In a new study, the researchers have used electromyography to measure blink frequency, duration and amplitude in blepharospasm patients while they read for five minutes at a time with regular eyeglasses, glasses with a light gray tint or glasses with an FL-41 tint. The results are still being analysed, but Dr. Katz said they appear to provide more objective evidence that FL-41 does reduce blepharospasm.
"FL-41 lenses are noninvasive, they have no side effects and they're not expensive," Dr. Katz added. "So it's a cheap, easy way to improve the lives of these patients, who in some cases are very disabled by their disease."
Be sure glasses block blue-green. FL-41 lenses are available in optical shops, but Dr. Digre cautioned that some so-called FL-41 lenses are not the real thing. "You really have to know who your supplier is in order to know whether the lenses are real or not," she said. "Some lenses can look like FL-41, but they don't act like it.
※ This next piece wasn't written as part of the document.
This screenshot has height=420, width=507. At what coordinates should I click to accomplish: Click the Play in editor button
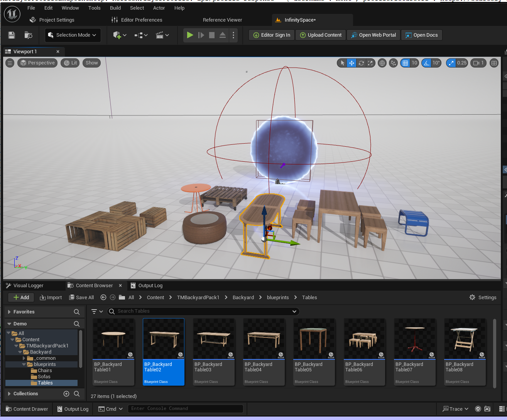[190, 35]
We have done spectral analysis of our lenses to make sure they are blocking the right light."
Where does photosensitivity research go from here? Dr. Katz said more research is needed at the basic science level. "Work with animal models of light sensitivity will help determine the anatomical pathway that controls the sensitivity. Once we better understand the wiring of light sensitivity, we'll be able to treat it better."
1 Anderson, R.L. et al. Ophthal Plast Reconstr Surg 1998; 14:305-317.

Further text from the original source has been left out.